Small-cap stocks took off like rockets immediately after election day, soaring to a peak of +18% in mid-December. Over the ensuing three months, however, the small-cap benchmark Russell 2000 has gone to ground, while at the same time the big-cap benchmark S&P 500 has shot up 6%.
The market is always talking to us in some form or another, and it’s our job to shake our biases and hear the message. So what is the message?
The always astute analysts at boutique research firm TIS Group in Minneapolis argue that the market is telling us that the White House tax reform package will be delayed by as much as a year.
Here’s why: The Trump deregulation and tax reform plan should be more beneficial to smaller companies than to larger companies because larger companies have a million ways to avoid taxes and skirt regulations. Smaller firms don’t have the same resources. So the price action in U.S. stocks suggests is that corporate tax reform, which would benefit small caps most, is not imminent.

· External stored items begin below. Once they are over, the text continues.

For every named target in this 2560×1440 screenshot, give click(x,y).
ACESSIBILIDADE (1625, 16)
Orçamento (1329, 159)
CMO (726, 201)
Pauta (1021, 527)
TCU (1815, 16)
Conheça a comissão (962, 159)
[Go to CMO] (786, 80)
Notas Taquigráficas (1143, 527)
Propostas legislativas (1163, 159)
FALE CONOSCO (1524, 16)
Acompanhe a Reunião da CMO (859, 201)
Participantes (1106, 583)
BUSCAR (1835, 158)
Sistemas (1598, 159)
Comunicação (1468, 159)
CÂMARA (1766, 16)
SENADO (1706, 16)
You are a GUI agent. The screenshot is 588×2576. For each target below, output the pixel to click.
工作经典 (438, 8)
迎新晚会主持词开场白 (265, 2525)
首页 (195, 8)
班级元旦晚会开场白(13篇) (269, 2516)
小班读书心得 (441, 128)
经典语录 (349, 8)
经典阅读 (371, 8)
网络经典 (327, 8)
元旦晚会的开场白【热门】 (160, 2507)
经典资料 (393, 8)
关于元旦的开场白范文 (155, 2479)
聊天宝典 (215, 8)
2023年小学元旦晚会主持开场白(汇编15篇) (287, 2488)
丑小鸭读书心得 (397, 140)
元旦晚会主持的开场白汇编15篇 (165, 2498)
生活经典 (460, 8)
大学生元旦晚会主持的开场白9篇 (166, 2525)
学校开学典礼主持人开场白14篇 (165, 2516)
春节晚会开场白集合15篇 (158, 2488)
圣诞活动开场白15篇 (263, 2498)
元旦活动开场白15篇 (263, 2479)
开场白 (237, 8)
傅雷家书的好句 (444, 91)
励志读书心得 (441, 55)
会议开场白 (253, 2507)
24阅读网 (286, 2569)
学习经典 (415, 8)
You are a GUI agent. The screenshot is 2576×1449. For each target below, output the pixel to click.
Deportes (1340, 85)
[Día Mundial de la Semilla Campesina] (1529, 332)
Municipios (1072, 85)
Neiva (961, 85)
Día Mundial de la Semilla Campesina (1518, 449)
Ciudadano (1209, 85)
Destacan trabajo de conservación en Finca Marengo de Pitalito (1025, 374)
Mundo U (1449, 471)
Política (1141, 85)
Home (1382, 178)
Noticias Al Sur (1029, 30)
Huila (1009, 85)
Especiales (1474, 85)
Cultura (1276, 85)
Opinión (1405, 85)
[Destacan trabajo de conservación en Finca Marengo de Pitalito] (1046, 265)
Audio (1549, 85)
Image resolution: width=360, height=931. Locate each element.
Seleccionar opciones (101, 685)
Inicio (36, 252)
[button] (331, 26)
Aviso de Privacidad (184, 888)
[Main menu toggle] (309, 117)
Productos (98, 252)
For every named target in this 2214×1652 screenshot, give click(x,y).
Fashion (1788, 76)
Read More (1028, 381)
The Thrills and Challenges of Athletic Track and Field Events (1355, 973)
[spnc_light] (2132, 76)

The analysts note that there is a school of thought in Washington that that tax cuts for companies may not be all that important anyway. Large companies, especially multinationals, pay relatively low tax rates anyway.
The analysts go on to posit that it’s possible that large-cap stocks are rising disproportionately because they are anticipating synchronize, global growth instead. This is not a consensus view, so it bears attention.
This actually makes sense because the tax reform package may not pass Congress until the first quarter of 2018. So investors can’t be pricing in higher earnings for the third or fourth quarter of this year.
The TIS analysts conclude by observing that dragging out the timeline may not be bearish for equities. They note that a study of the S&P 500 since 1950 shows that when the first 50 days of trading exceed a 55 gain, then 95% of the time stocks continued to rise by an average of 12% the rest of the year. And they note that gains continued in every year when the market started with a 5% gain, except for, gulp, 1987. And even in that year, which suffered a crash in October, stocks continued to run into late August.
The nuanced message of the market then could well be to stay in at least through the end of August, with a style tilt toward large caps.